Eska Nord was not included in the emerging network. Instead, it was decided to build a completely new station Eska Trójmiasto on the basis of the previously acquired radio station, Radio ARnet. Due to the similarity of the names of the two stations, there was a dispute between the owners of the two stations, which was eventually resolved by changing the name of Radio Eska Trójmiasto to Hit FM. Radio Hit FM implemented the format of the Eska network, but because it had a different name to the rest of the stations on the network, it had a completely separate programme production team. This situation lasted until 2008, when Radio Eska Nord (which was taken over) changed its name to RMF Maxx Trójmiasto - this allowed ZPR to change the name of Radio Hit FM back to the earlier name Eska Trójmiasto.

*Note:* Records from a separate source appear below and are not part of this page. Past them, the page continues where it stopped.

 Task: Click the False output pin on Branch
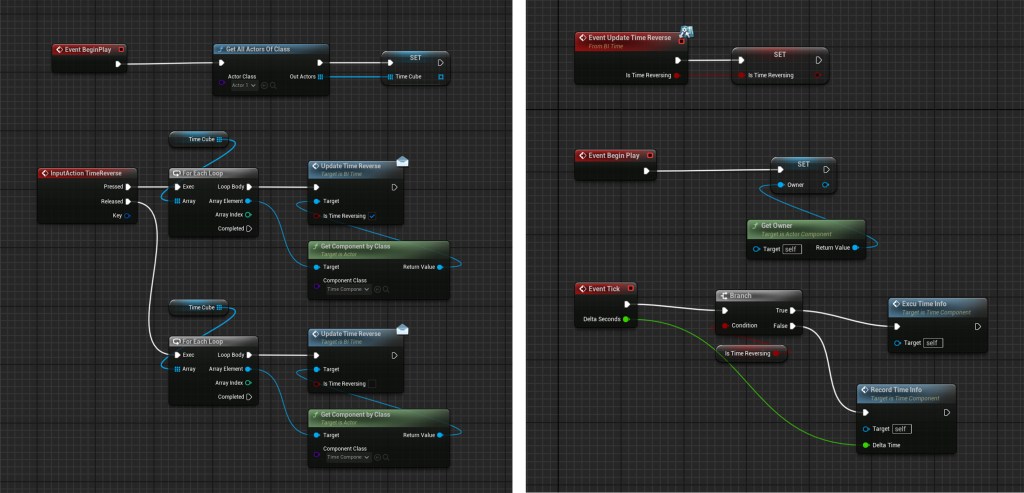(x=793, y=326)
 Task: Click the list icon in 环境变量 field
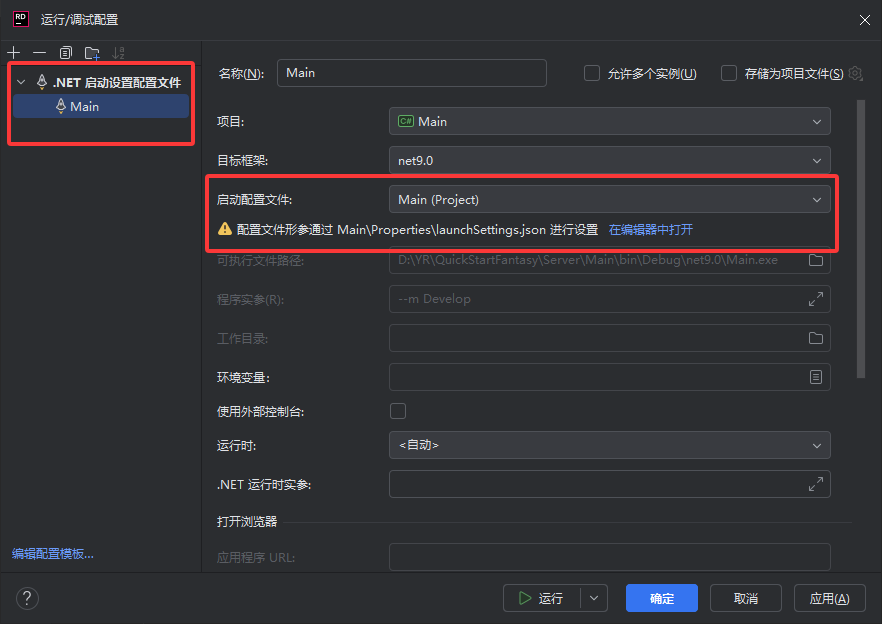[x=816, y=377]
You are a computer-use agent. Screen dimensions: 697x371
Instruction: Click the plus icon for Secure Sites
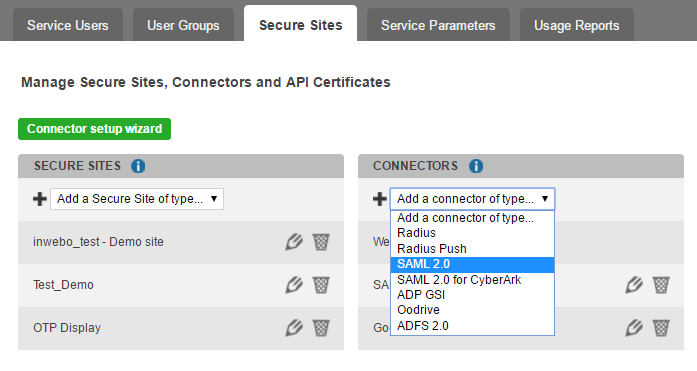40,199
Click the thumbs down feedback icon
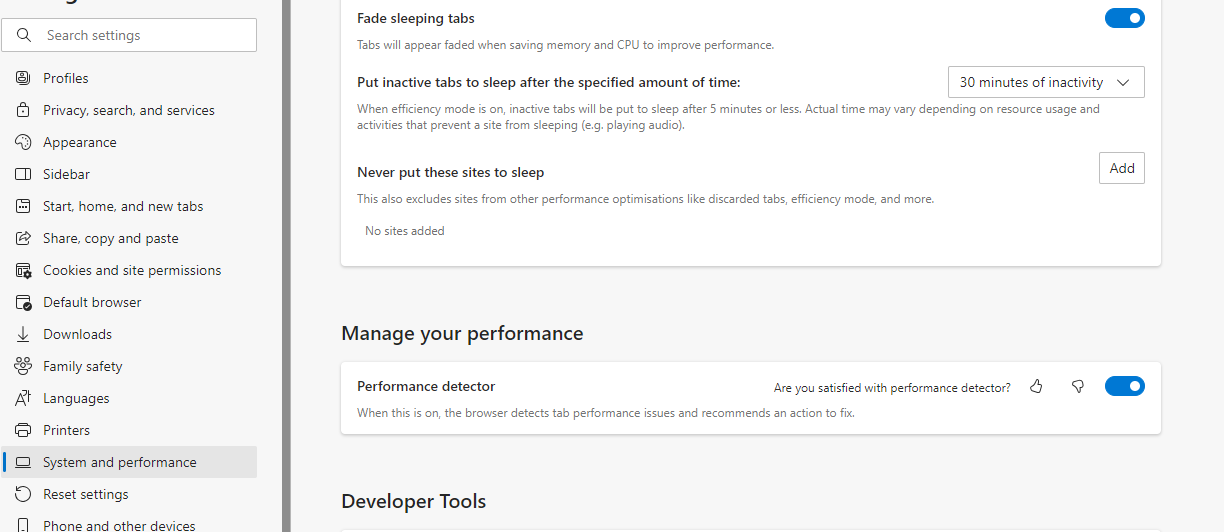This screenshot has height=532, width=1224. tap(1078, 386)
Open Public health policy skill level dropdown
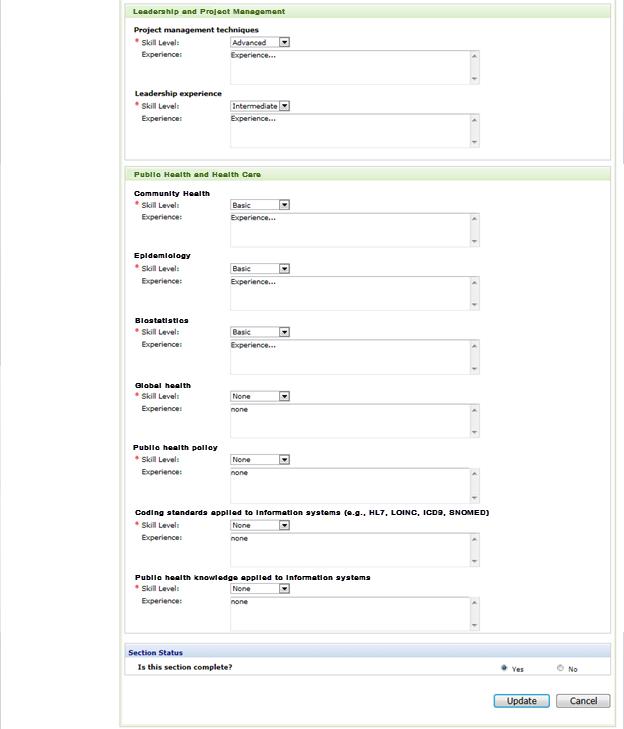624x729 pixels. coord(260,460)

== List of Eska stations ==
Currently, Eska's network consists of 44 local stations:
1. Radio ESKA Bełchatów – 89,4 MHz
2. Radio ESKA Beskidy – 97 MHz (broadcasting from Żywiec)

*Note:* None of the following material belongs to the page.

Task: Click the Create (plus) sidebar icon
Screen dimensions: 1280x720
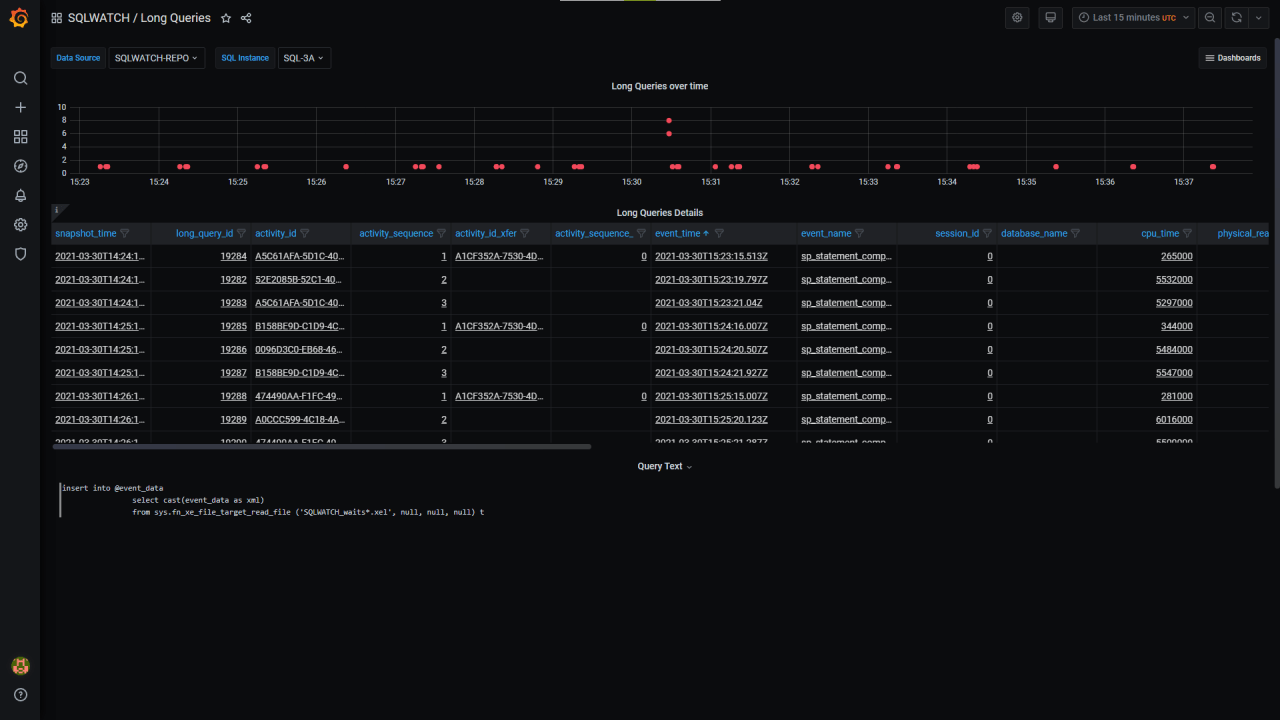Action: (x=20, y=107)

3. Radio ESKA Białystok – 90,6 MHz
4. Radio ESKA Braniewo – 100,7 MHz
5. Radio ESKA Bydgoszcz – 94,4 MHz
6. Radio ESKA Elbląg – 94,1 MHz
7. Radio ESKA Gorzów – 93,8 MHz
8. Radio ESKA Grudziądz – 90,6 MHz
9. Radio ESKA Iława – 89 MHz
10. Radio ESKA Jelenia Góra – 90,2 MHz
11. Radio ESKA Kielce – 103,3 MHz
12. Radio ESKA Koszalin:
  - Koszalin – 95,9 MHz
  - Kołobrzeg – 107,2 MHz
13. Radio ESKA Kraków – 97,7 MHz
14. Radio ESKA Kraśnik – 92,8 MHz
15. Radio ESKA Leszno – 102 MHz
16. Radio ESKA Lublin – 103,6 MHz
17. Radio ESKA Łomża – 88,8 MHz
18. Radio ESKA Łódź – 90,1 MHz
19. Radio ESKA Małopolska:
  - Bochnia – 106,8 MHz
  - Nowy Sącz – 106,8 MHz
  - Zakopane – 106,8 MHz
20. Radio ESKA Olsztyn – 89,9 MHz
21. Radio ESKA Opole – 90,8 MHz
22. Radio ESKA Ostrów-Kalisz:
  - Kalisz – 101,1 MHz
  - Ostrów Wielkopolski – 89,3 MHz
23. Radio ESKA Ostrzeszów – 96,9 MHz
24. Radio ESKA Piła – 105,6 MHz
25. Radio ESKA Płock – 95,2 MHz
26. Radio ESKA Poznań – 93 MHz
27. Radio ESKA Południe:
  - Bielsko-Biała – 97,6 MHz
  - Cieszyn – 90,5 MHz
  - Gliwice – 93,4 MHz
  - Oświęcim – 94,9 MHz
  - Ustroń - 107,1 MHz
28. Radio ESKA Przemyśl – 90,3 MHz
29. Radio ESKA Radom – 106,9 MHz
30. Radio ESKA Rzeszów:
  - Krosno – 104,9 MHz
  - Rzeszów – 99,4 MHz
  - Sanok – 89,5 MHz
  - Ustrzyki Dolne – 106,5 MHz
31. Radio ESKA Siedlce – 96,8 MHz
32. Radio ESKA Starachowice – 102,1 MHz
33. Radio ESKA Suwałki — 89,4 MHz
34. Radio ESKA Szczecin
  - Szczecin - 96,9 MHz
  - Świnoujście - 89,2 MHz
35. Radio ESKA Szczecinek:
  - Szczecinek – 99 MHz
  - Łobez – 106,5 MHz
36. Radio ESKA Śląsk – 99,1 MHz (broadcasting from Katowice)
37. Radio ESKA Tarnów – 98,1 MHz
38. Radio ESKA Trójmiasto:
  - Gdańsk – 94,6 MHz
  - Gdynia – 90,7 MHz
39. Radio ESKA Toruń – 104,6 MHz
40. Radio ESKA Warszawa – 105,6 MHz
41. Radio ESKA Wrocław:
  - Jelenia Góra – 90,2 MHz
  - Wrocław – 97,4 MHz; 104,9 MHz
42. Radio ESKA Zamość – 97,3 MHz
43. Radio ESKA Zielona Góra – 105,7 MHz
44. Radio ESKA Żary - 106,6 MHz

== Listenership ==
According to a Radio Track study (carried out by Millward Brown SMG/KRC), Radio Eska's share in terms of listening, in the period from October to December 2025, was 6.7 per cent, which gave the station third place in terms of listenership in Poland.